There is also a real detection problem. Behavioral analysis catches unsophisticated bots: things that click too fast, never scroll, post at inhuman intervals. Modern operations are designed around human behavioral distributions. Headless browser fingerprinting can be defeated with the right plugins. Rate limiting can be gamed by spreading activity across hundreds of accounts and residential IPs. CAPTCHA solving services, which combine ML models with human solvers, handle most remaining friction at around two dollars per thousand solves.
Meta’s Community Standards Enforcement Reports show hundreds of millions of fake account removals per quarter. Removal counts measure what got caught, not the overall population of synthetic accounts. The Stanford Internet Observatory has published detailed analyses of coordinated inauthentic behavior campaigns that ran undetected for months or years before removal.
The Engagement Farm Model
One specific mechanism worth understanding is the engagement farm. These are operations that combine automation with human oversight: a small team manages thousands of accounts using automation tools, intervening manually when a human touch is needed to pass detection. The Stanford Internet Observatory documented these in political contexts at scale, but the same infrastructure serves commercial purposes, inflating product reviews, boosting creator metrics, manufacturing social proof for new services.
The dead internet theory, in its original form, sometimes implied a conspiracy: a deliberate effort to hollow out genuine human connection for some shadowy coordinated purpose. The reality is more prosaic and in some ways more depressing. It is the aggregate outcome of thousands of independent economic actors, each optimizing for some local objective, ad revenue, political influence, product visibility, using tools that have gotten cheaper and more effective every year. No single actor planned the synthetic web. It emerged from the aggregate pressure of everyone playing the same optimization game.
Where Genuine Interaction Has Retreated
Closed platforms and access-gated spaces seem to have held up better than the open web. Discord servers, private forums, group chats, email newsletters, the places where synthetic presence is less economical because the surface area is smaller and the signal-to-noise ratio matters more to participants. The public web, particularly the content-ranked-for-search portion of it, has gotten measurably worse by most qualitative assessments.
This is not an entirely new dynamic. The early web had its share of link farms, spam blogs, and keyword-stuffed doorway pages.
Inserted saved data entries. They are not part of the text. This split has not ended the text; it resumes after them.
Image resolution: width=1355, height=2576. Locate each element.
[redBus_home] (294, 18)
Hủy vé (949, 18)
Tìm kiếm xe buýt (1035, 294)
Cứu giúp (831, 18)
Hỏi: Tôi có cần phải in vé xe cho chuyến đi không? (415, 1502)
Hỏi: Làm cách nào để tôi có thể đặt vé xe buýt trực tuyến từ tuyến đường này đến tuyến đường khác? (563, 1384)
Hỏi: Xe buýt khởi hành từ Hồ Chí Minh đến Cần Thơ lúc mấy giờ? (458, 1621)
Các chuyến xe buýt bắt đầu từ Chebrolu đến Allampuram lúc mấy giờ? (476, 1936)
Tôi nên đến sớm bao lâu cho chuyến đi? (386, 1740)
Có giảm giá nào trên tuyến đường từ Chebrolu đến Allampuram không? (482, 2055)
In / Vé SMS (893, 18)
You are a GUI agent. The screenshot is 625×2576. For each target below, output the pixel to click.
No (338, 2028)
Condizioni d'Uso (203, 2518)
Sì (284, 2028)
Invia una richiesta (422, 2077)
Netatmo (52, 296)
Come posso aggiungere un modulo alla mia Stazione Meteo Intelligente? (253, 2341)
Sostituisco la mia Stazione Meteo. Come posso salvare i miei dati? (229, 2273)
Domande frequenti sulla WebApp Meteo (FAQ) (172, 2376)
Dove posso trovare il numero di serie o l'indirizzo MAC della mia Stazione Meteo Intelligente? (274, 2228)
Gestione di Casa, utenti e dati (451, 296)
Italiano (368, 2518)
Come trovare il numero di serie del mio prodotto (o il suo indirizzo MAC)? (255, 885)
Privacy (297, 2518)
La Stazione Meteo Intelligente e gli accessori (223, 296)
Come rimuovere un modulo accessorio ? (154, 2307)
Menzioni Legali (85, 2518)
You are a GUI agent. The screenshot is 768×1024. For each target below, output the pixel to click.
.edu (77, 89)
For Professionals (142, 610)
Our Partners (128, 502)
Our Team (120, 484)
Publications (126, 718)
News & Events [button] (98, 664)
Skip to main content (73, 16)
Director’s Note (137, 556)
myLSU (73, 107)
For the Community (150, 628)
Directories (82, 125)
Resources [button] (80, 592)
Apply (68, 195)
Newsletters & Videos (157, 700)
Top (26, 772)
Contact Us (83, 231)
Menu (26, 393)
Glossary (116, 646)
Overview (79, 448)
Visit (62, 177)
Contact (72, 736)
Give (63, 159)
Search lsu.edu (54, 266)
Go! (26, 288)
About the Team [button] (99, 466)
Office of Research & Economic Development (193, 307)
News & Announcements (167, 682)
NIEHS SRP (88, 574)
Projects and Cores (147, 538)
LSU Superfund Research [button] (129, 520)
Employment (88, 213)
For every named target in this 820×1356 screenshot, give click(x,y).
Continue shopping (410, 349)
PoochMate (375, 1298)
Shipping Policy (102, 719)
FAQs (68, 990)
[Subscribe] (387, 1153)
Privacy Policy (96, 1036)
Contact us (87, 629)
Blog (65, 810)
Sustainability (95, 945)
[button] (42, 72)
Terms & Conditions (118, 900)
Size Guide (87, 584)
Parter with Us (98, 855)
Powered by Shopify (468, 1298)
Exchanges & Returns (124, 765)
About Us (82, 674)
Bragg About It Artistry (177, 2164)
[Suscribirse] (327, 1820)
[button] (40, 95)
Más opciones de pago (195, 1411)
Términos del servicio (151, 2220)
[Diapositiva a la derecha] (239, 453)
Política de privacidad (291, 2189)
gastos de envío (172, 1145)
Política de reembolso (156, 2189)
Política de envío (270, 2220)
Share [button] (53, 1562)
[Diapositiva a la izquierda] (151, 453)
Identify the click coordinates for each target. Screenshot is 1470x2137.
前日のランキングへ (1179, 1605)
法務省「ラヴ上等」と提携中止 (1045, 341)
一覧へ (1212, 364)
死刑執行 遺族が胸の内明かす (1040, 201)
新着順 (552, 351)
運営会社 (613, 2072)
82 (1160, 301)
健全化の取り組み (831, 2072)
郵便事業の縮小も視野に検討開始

What has changed is the quality floor: generating content that is indistinguishable from competent human writing used to be hard. It is not hard anymore.
The adriankrebs.ch piece frames this as a reckoning, which feels accurate. The dead internet theory was never really a claim that bots existed; those have been around for decades. It was a claim about ratios: that automated synthetic activity had crossed a threshold where the underlying assumption of the internet as primarily a space for human exchange was no longer valid. Whether that threshold is here or a few percentage points away, the operational difference is minimal.
The tools to build synthetic internet presence are mature, cheap, and widely documented. The incentives to use them are structural, not incidental, which means they are not going away. Understanding the mechanics is at least a start toward thinking clearly about what the internet is now, versus what it was assumed to be.